** To be done **
- A) Output the stretch of the transitive closure page from "- relation ID" through "core OBOEdit2 distribution)", copying it word for word.
- B) Give the entries from the line that contains "Open the Transitions tab" through the line that contains "will [x=166, y=531]." as a numbered list, leaving out any blank lines.

Transitive closure
From GO Public
Contents |
[edit] Calculating the transitive closure: the old way
See Schema notes
The old way was to ignore the relation in the GO graph and calculate a blind transitive closure. This works fine so long as GO consists of only a few relations like is_a and part_of. However, it results in false positives when used with regulates. These are not so serious as we had previously been treating regulates as part_of anyway. However, the relation does need to be taken into account for other relations, escpecially has_part
[edit] Calculating the transitive closure: the new way
The new way will take relations and semantics of those relations into account. See Category:Reasoning. This may more accurately be called the deductive closure
3rd party consumers of the GO will have the option of calculating the closure themselves, or using a pre-computed closure. The pre-computed closure will be available as:
- A simple tab-delimited file
- in the graph_path table in the database
There are many advantages to the new system
- will not make erroneous calculations for relations such as has_part
- treats regulates correctly
- scales with new relations
[edit] Tab delimited file
The columns are
- subject GO ID (i.e. child)
- target GO ID (i.e. parent)
- relation ID (e.g. part_of)
- implied or asserted
An example of this file can be found here.
This table can be used to determine the relation between any two nodes in the GO (if a relation holds at all)
The table is generated using obo2linkfile (part of the core OBOEdit2 distribution)

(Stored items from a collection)
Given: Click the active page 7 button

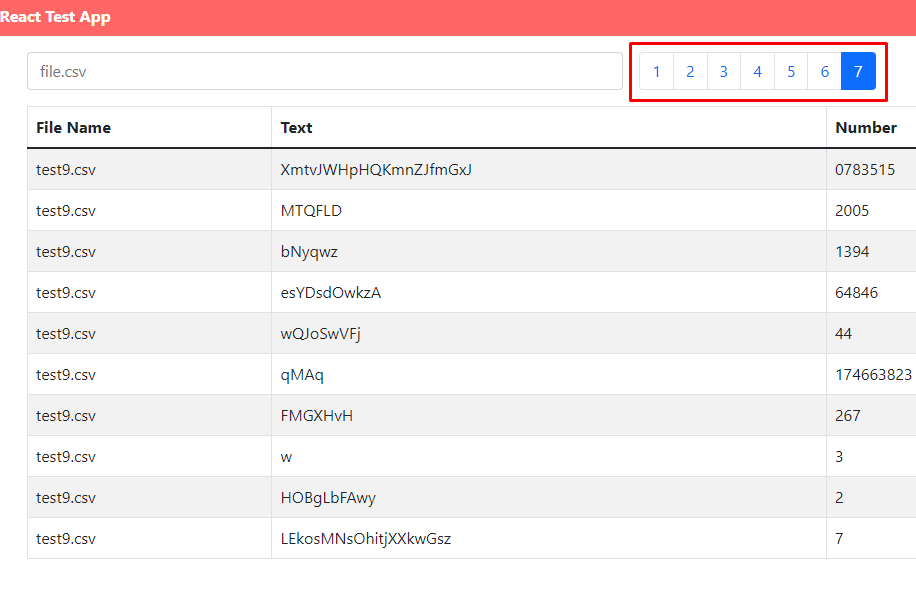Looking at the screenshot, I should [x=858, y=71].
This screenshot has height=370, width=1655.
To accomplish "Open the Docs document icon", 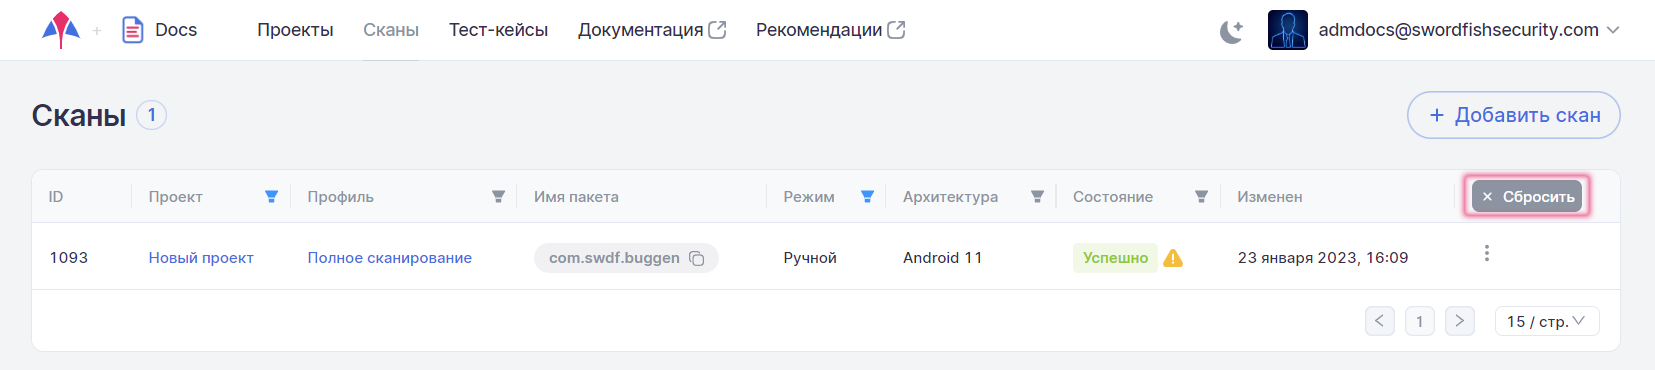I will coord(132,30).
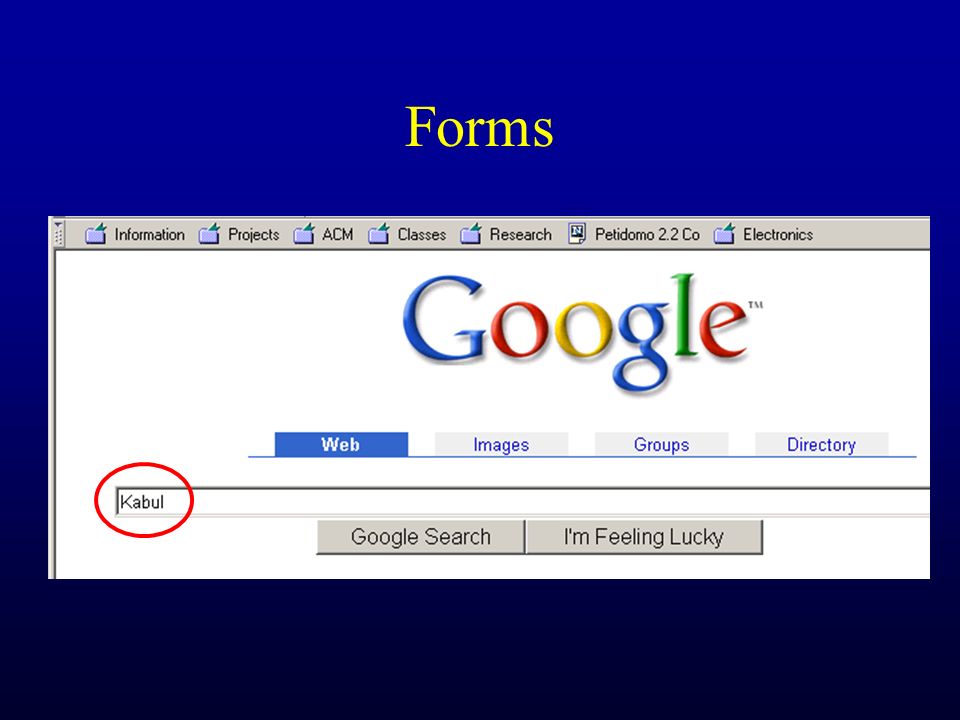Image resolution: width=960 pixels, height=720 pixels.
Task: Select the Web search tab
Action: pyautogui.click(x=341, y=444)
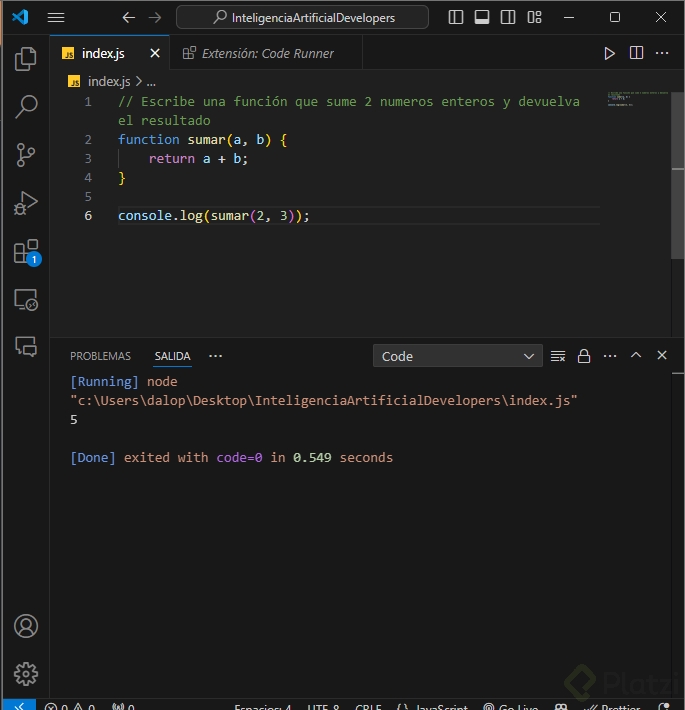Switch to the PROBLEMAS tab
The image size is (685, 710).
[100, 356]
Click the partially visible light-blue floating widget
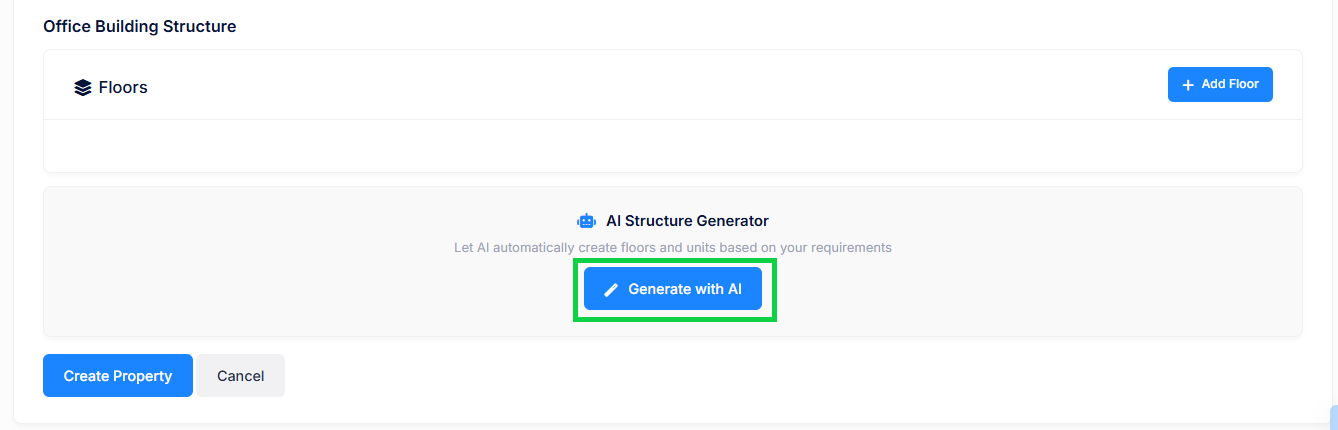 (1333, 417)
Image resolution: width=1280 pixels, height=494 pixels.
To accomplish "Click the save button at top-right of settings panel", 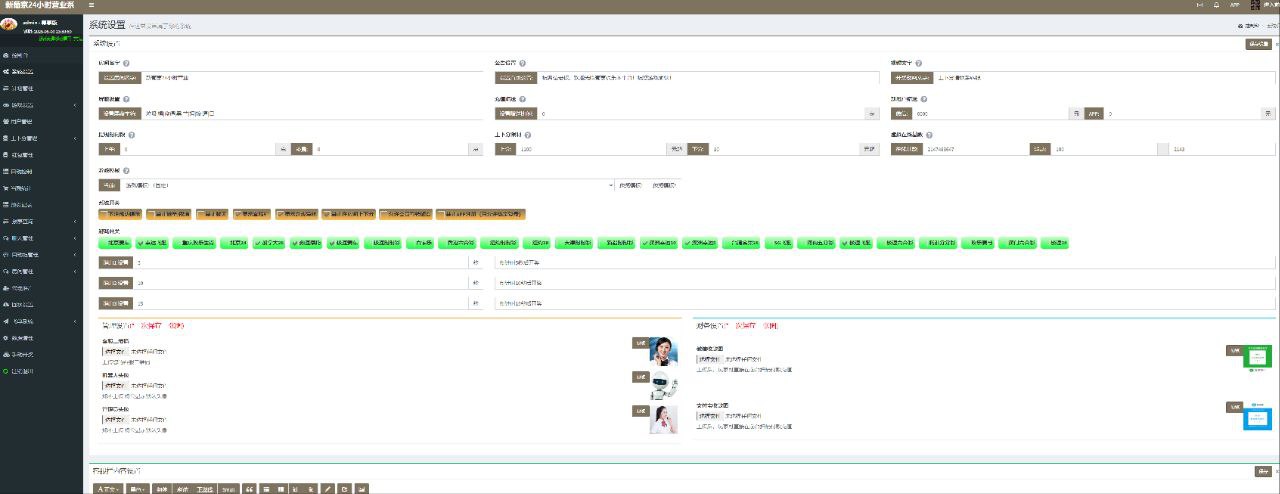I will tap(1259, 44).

* * *

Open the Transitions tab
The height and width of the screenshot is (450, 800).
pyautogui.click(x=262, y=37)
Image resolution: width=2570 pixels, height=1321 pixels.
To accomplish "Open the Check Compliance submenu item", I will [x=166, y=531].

** Outputs by task **
- A)
- relation ID (e.g. part_of)
- implied or asserted
An example of this file can be found here.
This table can be used to determine the relation between any two nodes in the GO (if a relation holds at all)
The table is generated using obo2linkfile (part of the core OBOEdit2 distribution)

- B)
1. Open the Transitions tab
2. The height and width of the screenshot is (450, 800).
3. pyautogui.click(x=262, y=37)
4. Image resolution: width=2570 pixels, height=1321 pixels.
5. To accomplish "Open the Check Compliance submenu item", I will [x=166, y=531].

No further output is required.